“In retrospect, all revolutions seem inevitable. Beforehand, all revolutions seem impossible.”
— Michael McFaul, National Security Council
We are in the midst of a true revolution in the delivery of legal services. And upon reading that, it’s likely that you will fall into one of two camps: those who have already heard the guns firing and who are nodding their heads in agreement, and those who dismiss all the warnings of imminent change as excessive and overwrought.
If you’re part of the first group, I look forward to hearing your reports from the front lines. If you’re part of the second group, and it strikes you as hyperbole that anything could really change the legal industry in this country, in our lifetimes, please read on. Because many of those sounding the alarms happen to be more Paul Revere than Chicken Little.
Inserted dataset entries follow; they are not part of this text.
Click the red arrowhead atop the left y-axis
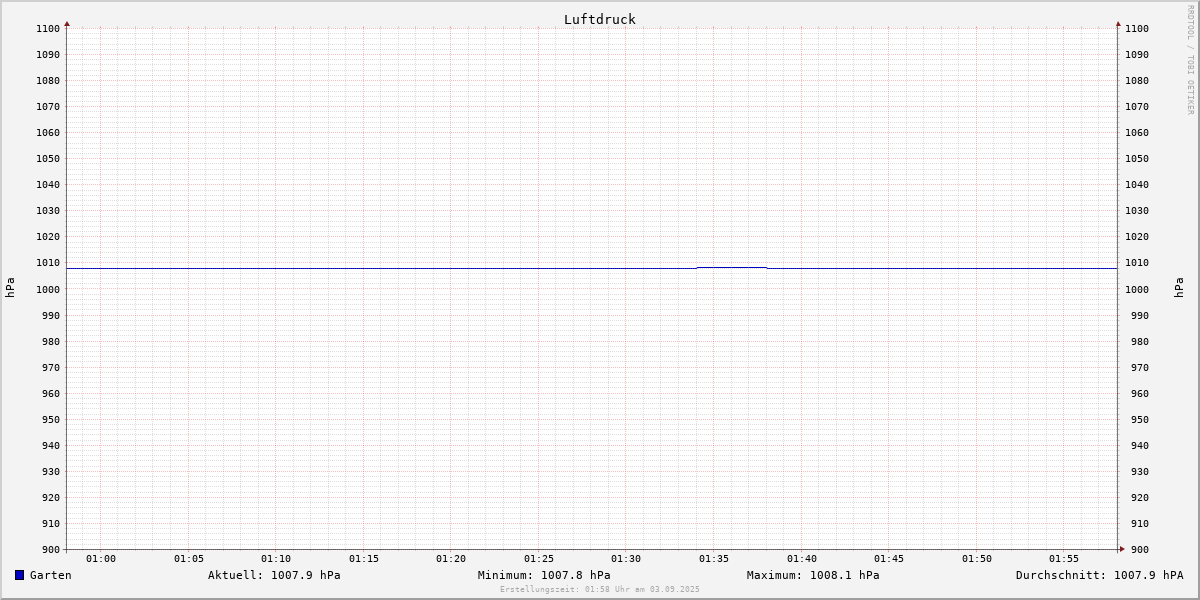This screenshot has width=1200, height=600. click(x=67, y=23)
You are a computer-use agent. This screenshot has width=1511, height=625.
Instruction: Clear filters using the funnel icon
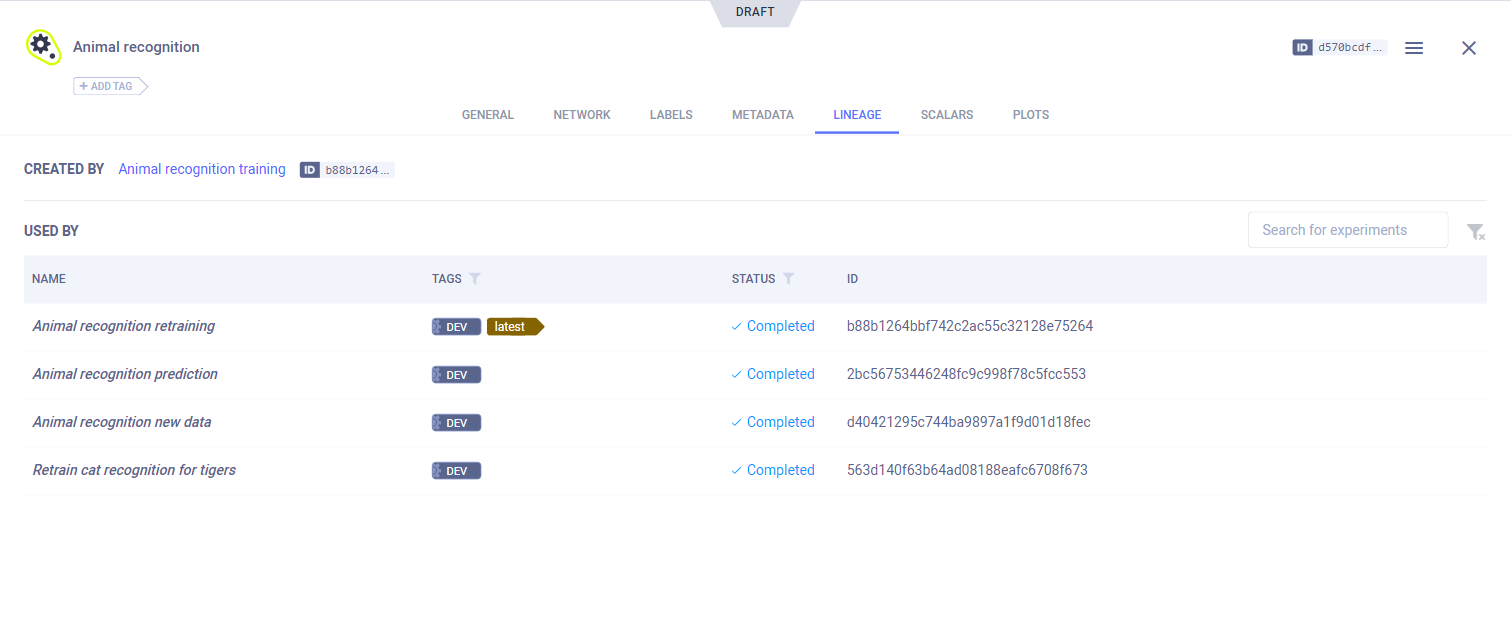click(1475, 232)
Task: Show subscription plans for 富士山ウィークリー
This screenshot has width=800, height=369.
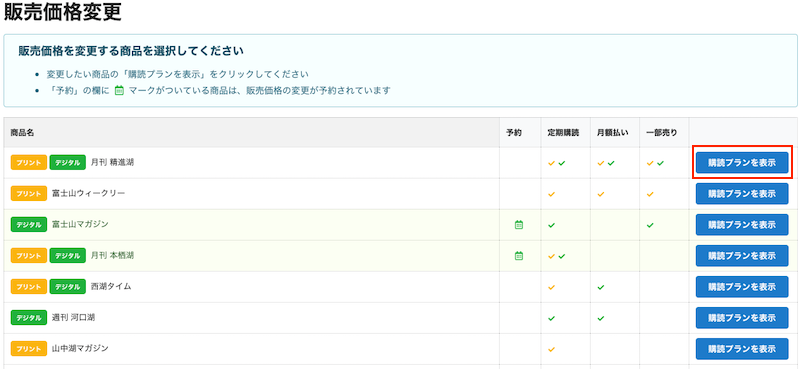Action: click(742, 193)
Take Bruce MacEwen, for one. If you don’t know Bruce, you should. He is the talent behind the thought-provoking Adam Smith, Esq. blog, which looks at far-reaching trends in the legal profession. As the name of his blog implies, he is interested in the business and economics of law. Forgive me for stealing from the old E.F. Hutton ads, but when Bruce speaks, people listen.
And so, when Bruce said, “Outsourcing is here to stay” in a recent post, it’s worth paying attention. He was not talking about software development. He was talking about legal services that have always been provided by top-tier law firms to their corporate clients. But now there’s a new vendor of legal services in the room and it’s not a traditional law firm. It’s another animal altogether that some have labeled Legal Process Outsourcing (LPO).
Bruce continues, “Whatever you call it, and whatever you think of its quality, clients have tasted the fruit of the forbidden tree and they’re not going back. If document review can be conducted by Ivy League law school grads…for $50/hour instead of $350/hour, what’s not for a client to like?”